At first, there will be a theoretic study via a data processing simulation (methods of calculation (FDTD and RCWA)) to determine the electromagnetic field enhancement due to the plasmonic effect of semi-conductors nanoantennas (composed of InAs and GaSb ).”
Afterwards, these antennas will be produced in the clean room using different methods (optical and electronic lithography, physical and chemical attacks and chemical preparation of the surfaces with a self-assembled monolayer).”
Then, they will be evaluated before testing their reactivity towards the other compounds. The data obtained during the experiment will be compared to the theoretical results. During the second phase, the goal will be to achieve a surface functionalisation with bifunctional organic molecules.
This step is necessary to optimize the sensor’s selectivity and sensitivity. In order to ensure this, the candidate can rely on already existing collaborations. In the end, tests will be conducted to determine the sensor’s detection limits. During the development stages of the sensor, different characterisation techniques (Raman, IR, UV, SEM, AFM, etc.) will be used for its evaluation.
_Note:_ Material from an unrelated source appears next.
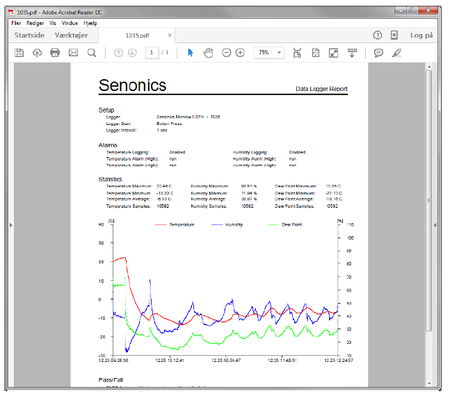Click the page number input field

pos(152,53)
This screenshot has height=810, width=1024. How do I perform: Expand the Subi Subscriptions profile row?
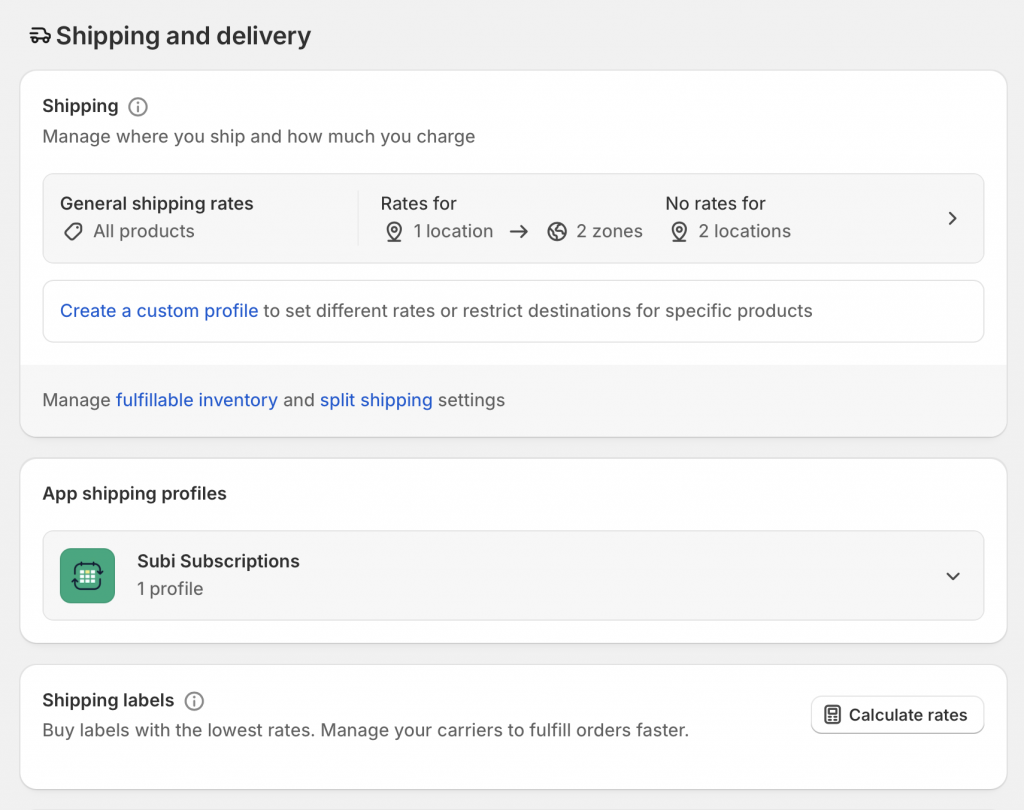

This doctoral thesis will be part of a collaboration between the lab working with nanomaterials for systems under extreme stress (NS3E) run by the French-German Research Institute of Saint-Louis (ISL) and the University of Montpellier Institute for electronics and systems (IES). The candidate’s work will mostly take place at the IES.
The candidate must be able to work in a multidisciplinary environment and should be motivated, diligent and precise.
The candidate should be prepared to travel on numerous occasions between the IES and the ISL.